Posted in Dispute Resolution on 31st July 2018

The dangers of DIY divorce

Family law advocate Rose Kinrade highlights the pitfalls of not seeking legal advice when divorcing The dangers of DIY divorce

Getting a divorce is a legal process which dissolves a marriage. Some people choose to deal with their own divorce without seeking any legal advice. Whilst this may be appropriate in some circumstances, parties should ensure that they are fully aware of their rights and the effect dissolving the marriage has on them moving forward.
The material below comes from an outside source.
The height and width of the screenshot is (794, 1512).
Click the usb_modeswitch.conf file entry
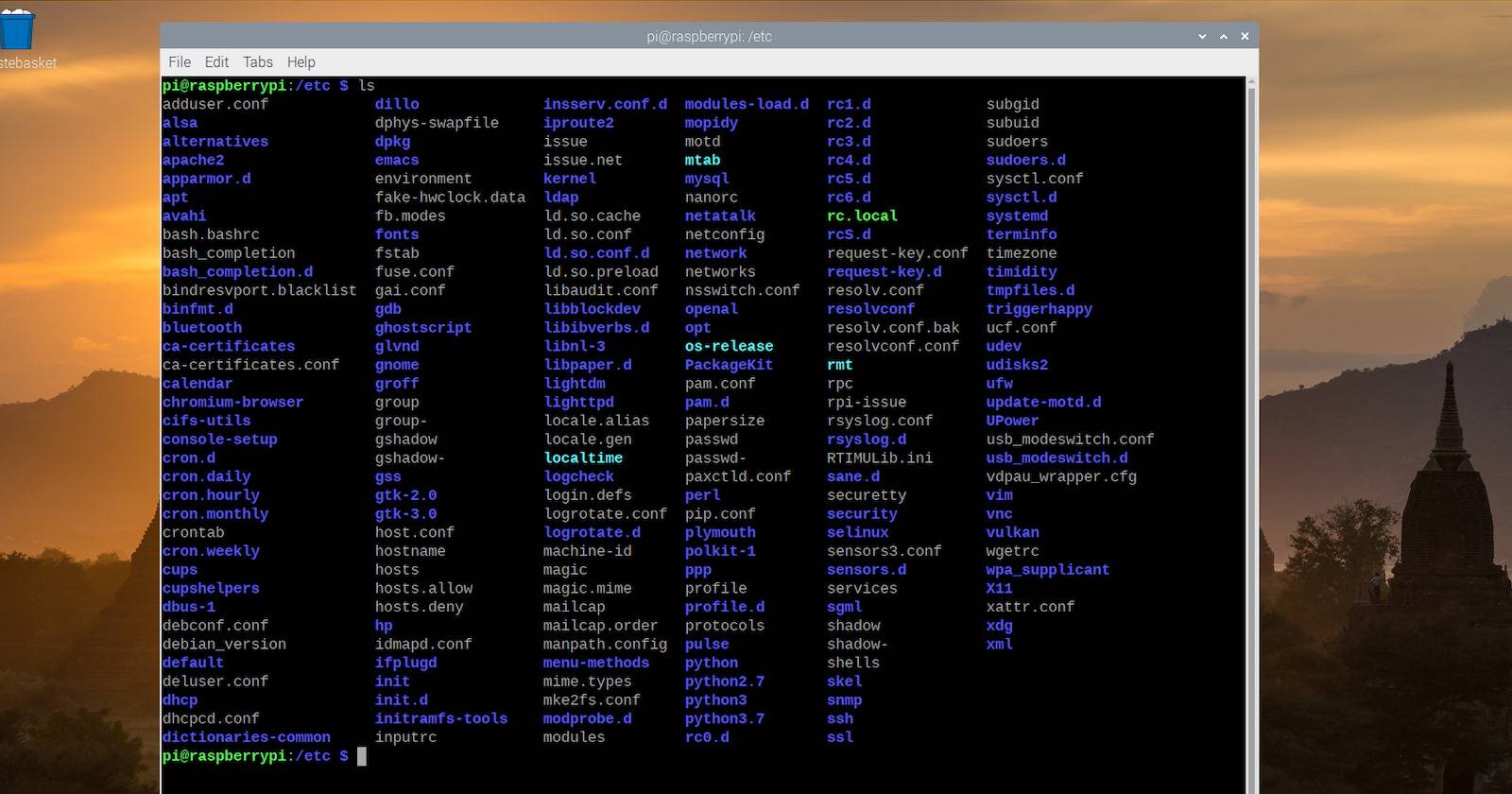[1070, 440]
Where there are very few assets of a marriage, it may be more suitable to take on the administrative task and procedure of divorce alone. However, where there are any assets of value and/or minor children of the marriage, it is essential that any financial claims are not left outstanding. Once the Final Order for Divorce has been issued by the court, it can be very difficult to resolve any financial disputes which have not been dealt with in advance. Therefore it may be the case that taking the cheaper and easier option now ends up in financial complications at a later stage between the parties. 

The English case of Wyatt v Vince [2016] EWHC 1368 (Fam) demonstrated the dangers of failing to deal with the finances of a marriage where an ex-wife was given permission by the Supreme Court to bring a financial remedy claim against her ex-husband 22 years after their divorce.

Mr Vince and Ms Wyatt were married in December 1981. By that time they had a young baby together and the wife had a two year old daughter from an earlier relationship. By the mid-1980s the couple had separated. The parties eventually divorced and the Decree Absolute was pronounced in October 1992. Following the parties' divorce, Mr Vince made his fortune and founded a very successful green energy supplier and Mrs Wyatt made a relatively modest income. As a result of his success, Mrs Wyatt made a claim for financial relief against her ex-husband.

As a significant amount of time had passed, the Court file had been mislaid and there was no clear evidence showing that the parties had dealt with their financial claims at the time of divorce.  This meant that neither party’s financial claims against the other had been formally dismissed by way of a Final Order.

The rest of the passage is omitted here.